Os dias de luto em Cuba poderão se prolongar pelos próximos quatro anos. A maior ilha do Caribe, com um tamanho aproximado ao do Estado de Pernambuco, despediu-se de Fidel Castro, o maior ícone da revolução cubana. No sábado, 25 de novembro, o ditador cubano, que permaneceu quase 50 anos no poder, morreu aos 90 anos e deixou um legado controverso na história do país. Mas sua morte não significa uma abertura política e econômica. Seu irmão Raúl Castro, que assumiu a liderança do país em 2006, quando Fidel deixou o comando em razão de problemas de saúde, promoveu avanços “sem pressa, mas sem pausa”, como gosta de dizer.

Ele venceu algumas resistências ao avanço econômico impostas por Fidel e seu governo ganhou ares mais modernos – embora não tenha abandonado a repressão aos que são contrários ao seu controle político. Raúl deu passos concretos para construir um capitalismo de estado, num modelo misto inspirado na China. O mais importante foi o reestabelecimento das relações diplomáticas com os Estados Unidos, o vizinho e grande rival nos tempos de Guerra Fria, fechado em 17 de dezembro de 2014 com Barack Obama. Mas o que parecia que seria enterrado com a lendária figura de Fidel, promete ser revivida pelo presidente americano eleito, Donald Trump. É a nuvem de incerteza que paira sobre o futuro político e econômico de Cuba.

Ao ser informado da morte de Fidel, Trump aproveitou para reforçar sua posição em relação à Cuba, algo que foi muito discutido ao longo da corrida presidencial. Em nota oficial, o Republicano referiu-se a Fidel como “um ditador brutal que oprimiu seu povo por quase seis décadas.” Nos seus discursos polêmicos, Trump afirmou em campanha que revisaria os acordos deixados por Obama no Congresso, principalmente o que envolve os cubanos. Embora o embargo econômico entre eles ainda não tenha caído por completo, os novos regulamentos, as oportunidades de intercâmbio de pessoas, comércio de bens e serviços e finanças foram afrouxados pelo presidente democrata.

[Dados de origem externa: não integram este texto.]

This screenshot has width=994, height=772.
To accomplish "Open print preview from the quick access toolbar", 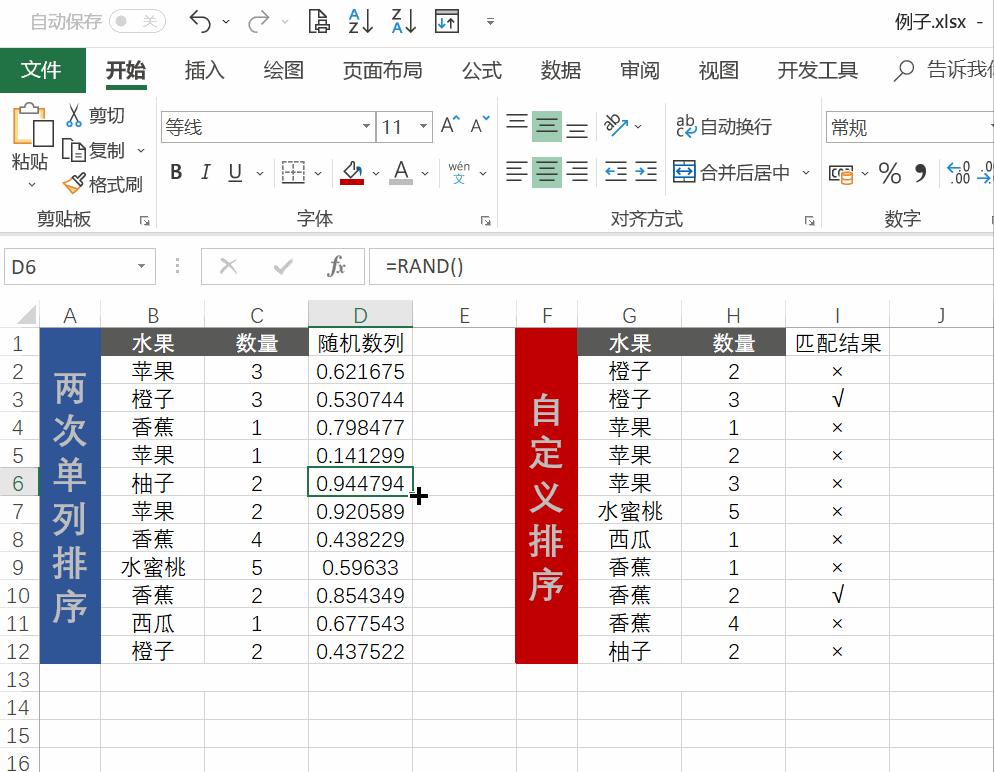I will click(x=318, y=22).
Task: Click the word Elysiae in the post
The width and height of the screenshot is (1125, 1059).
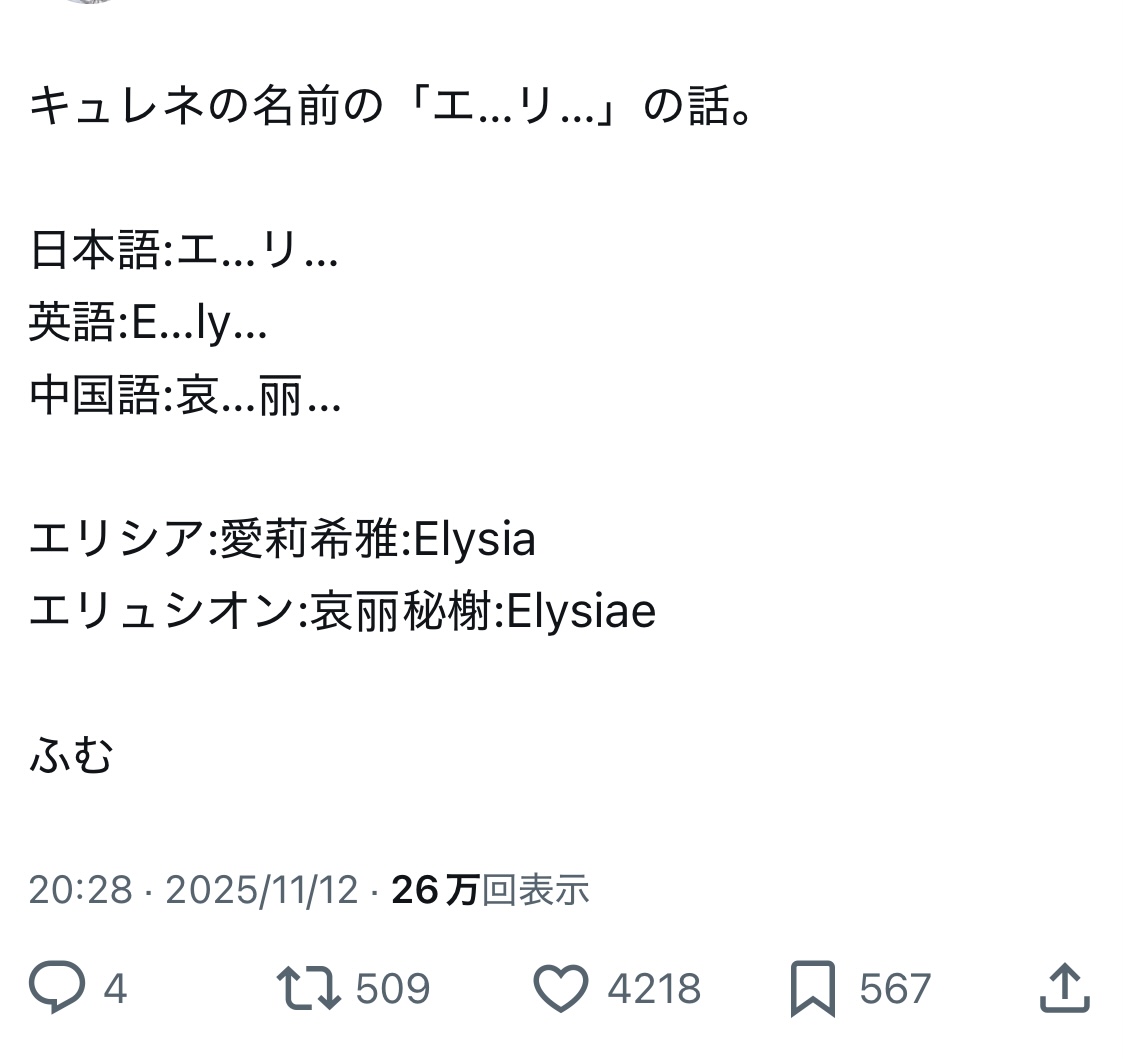Action: coord(581,612)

Uma revisão poderá levar Cuba a um novo retrocesso e fazer renascer o sentimento anti-imperalista cultivado na ilha durante ao anos 1990. “O movimento iniciado por Obama foi essencial para Cuba, que depende de financiamento externo”, diz Marcos Troyjo, diretor do BRICLAB na Universidade de Columbia e diplomata que trabalhou em Cuba nos anos 1990. A reabertura diplomática da ilha vinha como um alento à nova geração de cubanos. Durante os quase 50 anos em que esteve no poder, Fidel se empenhou em limitar o acesso do que chamava de cultura imperialista americana em seu país.

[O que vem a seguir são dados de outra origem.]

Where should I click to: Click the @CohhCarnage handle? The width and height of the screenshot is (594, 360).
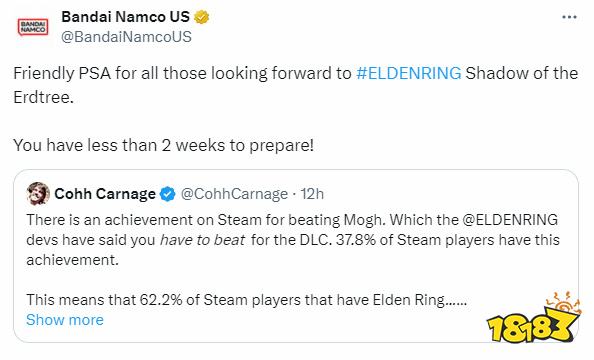[x=234, y=194]
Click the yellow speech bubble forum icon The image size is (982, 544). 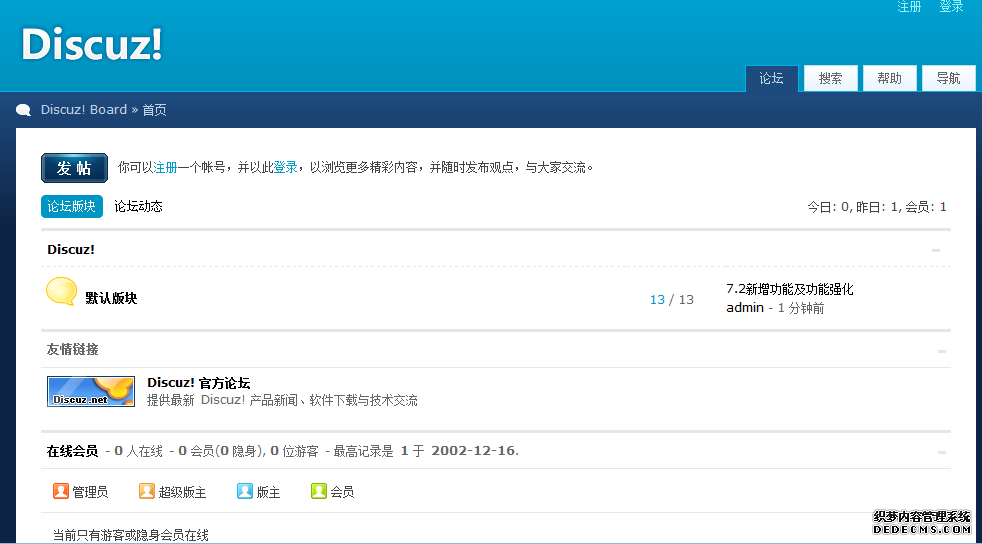(61, 291)
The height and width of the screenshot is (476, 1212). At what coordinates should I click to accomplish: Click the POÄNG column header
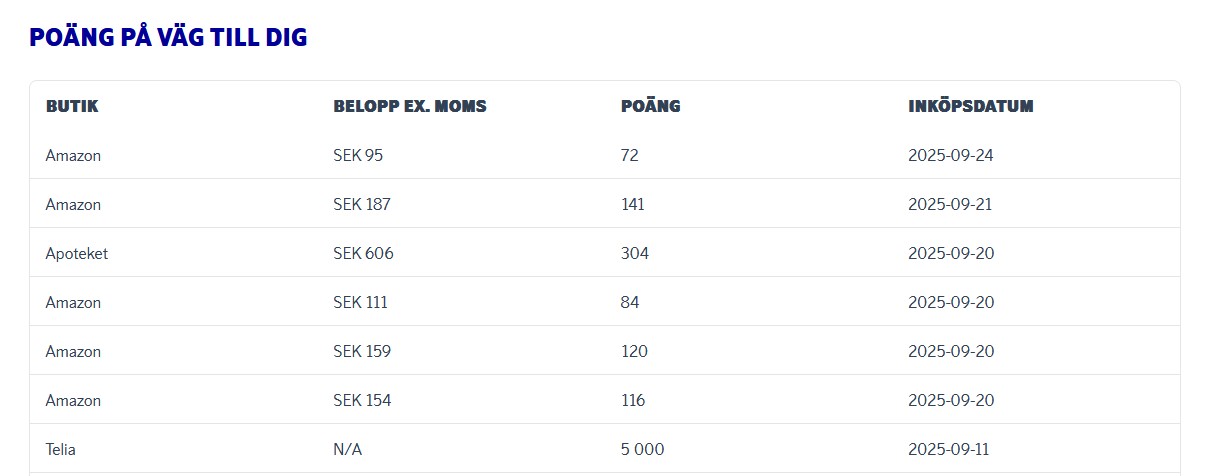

Até o início da década de 1990, seu modelo de governo prosperava graças ao apoio da URSS, um grande financiador da economia cubana. Com o colapso do país comunista, no entanto, Fidel passou a enfrentar graves problemas com o embargo econômico dos EUA. Além disso, entrou para a história moderna como o líder da ditadura mais letal das Américas. Foram 65 mortos ou desaparecidos para cada 100 mil habitantes, ante 31 na Argentina, de Jorge Videla; 23 no Chile, de Augusto Pinochet; 10 no Paraguai, de Alberto Stroessner, e 0,3 no período militar brasileiro.

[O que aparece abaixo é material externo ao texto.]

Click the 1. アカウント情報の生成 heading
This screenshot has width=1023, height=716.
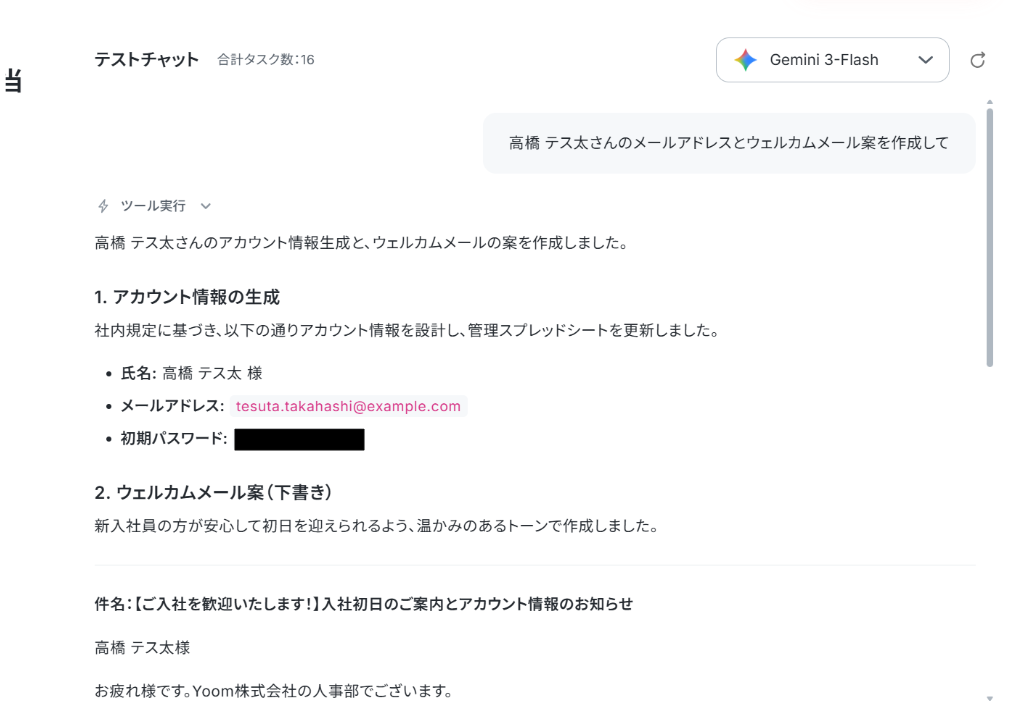coord(187,297)
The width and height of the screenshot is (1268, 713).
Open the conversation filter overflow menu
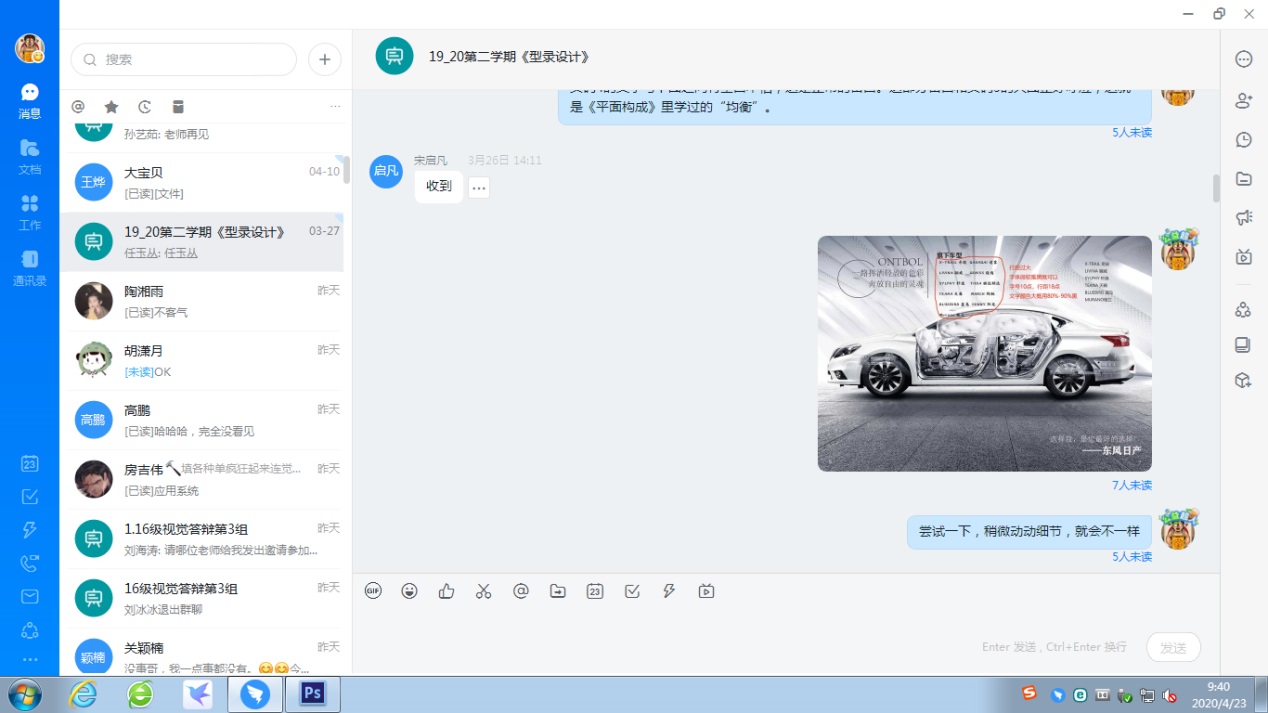click(335, 107)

Após uma década no poder, Raúl abriu gradualmente a ilha. A dificuldade de acesso à internet deu lugar a 200 pontos de Wi-Fi pelo país. Os postos de trabalho considerados “liberais” saltaram de 165 mil para meio milhão. Ele também autorizou a compra e venda de veículos – ainda é comum ver carros antigos circulando pelo país . “Os cubanos estão mais abertos à mudança, não só pela transição de Fidel para Raúl, mas por uma questão de geração”, diz Fernanda Magnotta, professora de Relações Internacionais da FAAP.

Nessa transição econômica, Cuba registrou um avanço de 4,3% no PIB no ano passado. No primeiro semestre o aumento foi de apenas 1% e a expectativa é de retração para o segundo semestre. Com 3 milhões de turistas visitando a ilha todos os anos, Raúl aposta na expansão do setor. Por isso, o interesse na reaproximação com os EUA. Desde que Obama retomou o diálogo, o leque cubano se expandiu, ampliando o canal que, depois da URSS, se resumia à Venezuela, China, Canadá, Brasil e a alguns países da União Europeia.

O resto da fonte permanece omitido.